-- START OF Entries --
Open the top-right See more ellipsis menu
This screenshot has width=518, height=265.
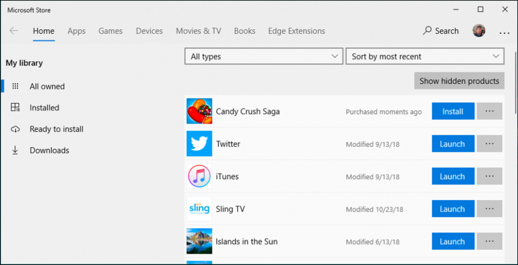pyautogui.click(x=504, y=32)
-- END OF Entries --
-- START OF Entries --
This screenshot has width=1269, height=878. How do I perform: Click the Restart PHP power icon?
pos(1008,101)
-- END OF Entries --
**Aim of the task:**
Return every line of the records above that contains the word "This". Case counts.

**Exercise solution:**
This screenshot has width=518, height=265.
This screenshot has width=1269, height=878. How do I perform: Click the Restart PHP power icon?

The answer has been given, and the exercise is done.